In the past few years, the Academy of Motion Picture Arts and Sciences has teamed two producers: a younger one to add innovations and a veteran who could keep things on track. Don Mischer is filling the latter role for the upcoming 84th Academy Awards, after doing for the 83rd Oscars, when he was paired with Bruce Cohen. So the question is whether AMPAS will hire someone to lure the young-demo viewers — clearly a hope when they’d named Ratner — or whether they will go with a safer choice. The clock is ticking as the kudocast’s Feb. 26 airdate draws near.
In truth, the field of prospective candidates is limited, and it’s relatively late in the game to throw a total newcomer into the mix. A perfect choice would have been the late Gil Cates, who had the institutional knowledge and who frequently had served as ceremony pinch-hitter when the Academy discovered its telecast experiments of the previous year had left the show running too long or unmanageable.
Ratner’s relationship with Murphy, who stars in his current film “Tower Heist,” helped make it easy for Murphy to sign on in September. Though Murphy’s reps wouldn’t comment, insiders are saying loyalty to Ratner could cause him to quit. But many in the Academy are hoping he will stay.
The Academy had no comment on post-Ratner plans. Ratner’s Tuesday announcement was the result of industry pressure. Following three days of outrage about his use of a gay slur at a Friday Q&A for “Tower Heist” and his raunchy interview on “The Howard Stern Show” on Monday, Academy president Tom Sherak accepted his resignation by phone Tuesday morning.
In an open letter, Ratner said he “apologizes publicly and unreservedly.”

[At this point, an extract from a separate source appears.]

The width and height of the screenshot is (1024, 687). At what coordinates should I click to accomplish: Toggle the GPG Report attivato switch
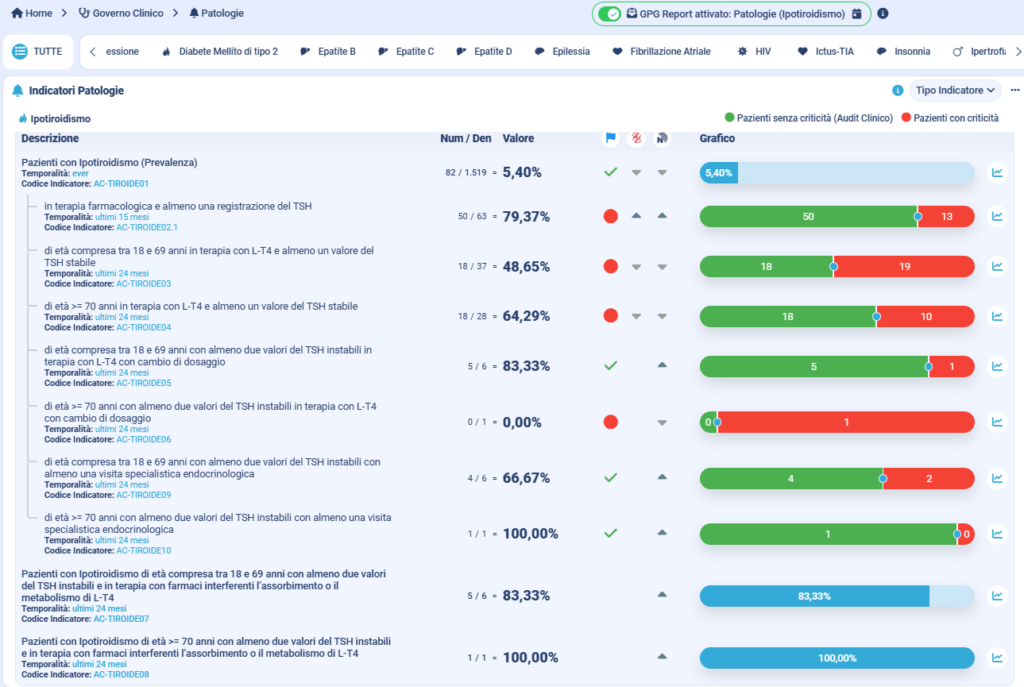(609, 14)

“I should have known this all along, but at least I know it now: words do matter,” Ratner said. “Having love in your heart doesn’t count for much if what comes out of your mouth is ugly and bigoted.”
The Academy issued a statement Tuesday that included a quote from Sherak, who did a 180-degree shift in tone from his let’s-move-on comments Monday.

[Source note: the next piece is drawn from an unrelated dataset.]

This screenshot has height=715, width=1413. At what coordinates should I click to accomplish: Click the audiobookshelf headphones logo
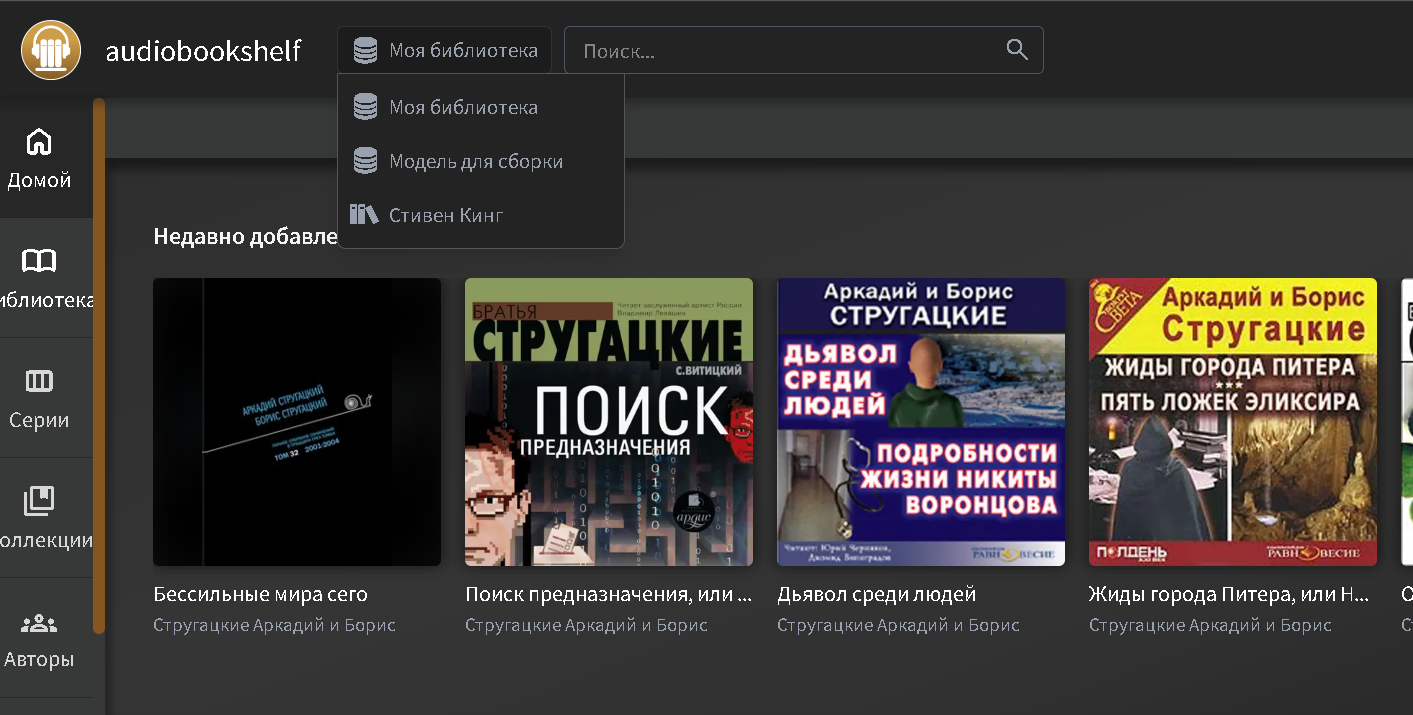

“He did the right thing for the Academy and for himself,” Sherak said in the statement. “Words have meaning, and they have consequences. Brett is a good person, but his comments were unacceptable. We all hope this will be an opportunity to raise awareness about the harm that is caused by reckless and insensitive remarks, regardless of the intent.”

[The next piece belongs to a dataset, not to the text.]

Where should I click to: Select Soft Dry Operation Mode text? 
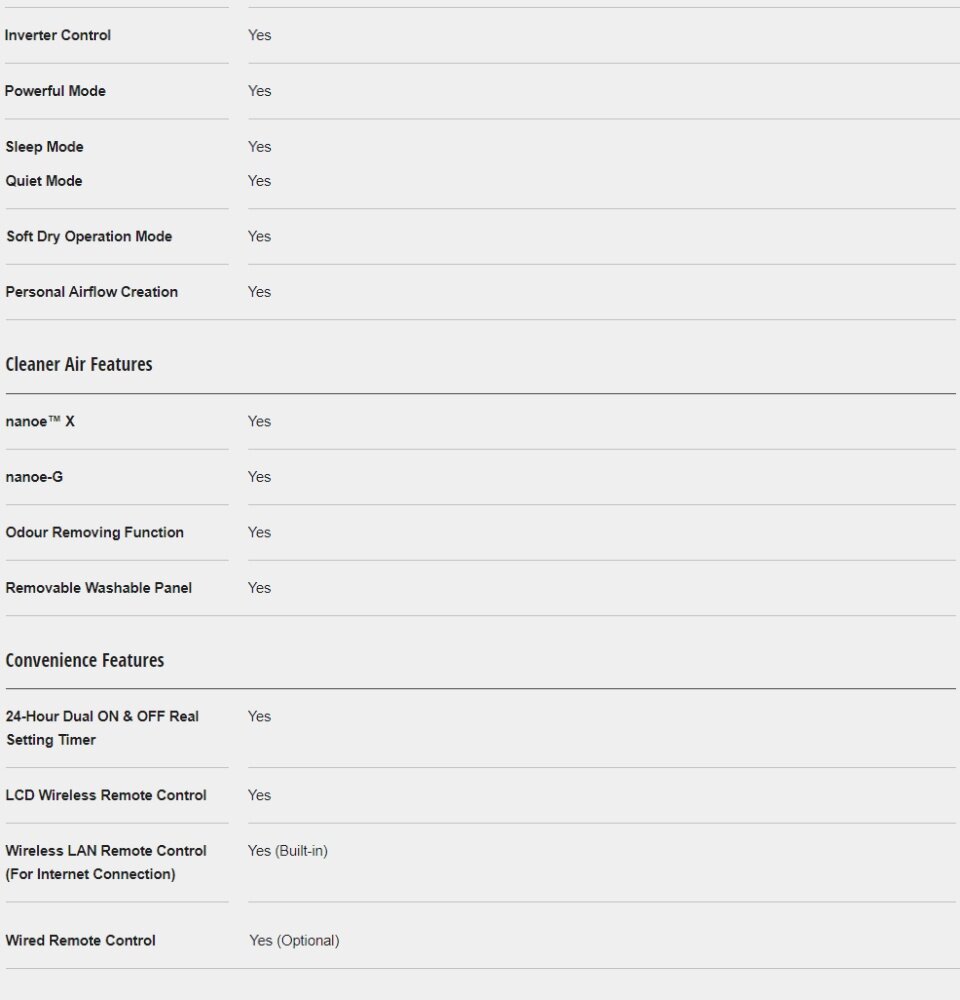89,237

That’s different from his forgiving mood Monday. After Ratner had issued a brief public apology when the webs lit up with outrage, Sherak said, “He apologized and we will move forward… The apology he gave I truly believe comes from his heart. If I didn’t believe it, I would do something about it. This is about integrity and honoring the Academy Awards, but we all make mistakes and I believe he didn’t mean it.”
On Tuesday, GLAAD sat down with Ratner to discuss how to use Ratner’s actions as a way to educate.
“He seemed very sincere in his desire to use this experience as a way to begin speaking out against anti-gay language in popular culture,” said Herndon Graddick, the org’s senior director of programs and communications.
The outcry over Ratner’s comments has been building over the past few days among Academy members and industry insiders. Ratner did little to alleviate the matter when he gave an expletive-filled interview discussing body parts and sexual conquests on Stern’s radio program Monday.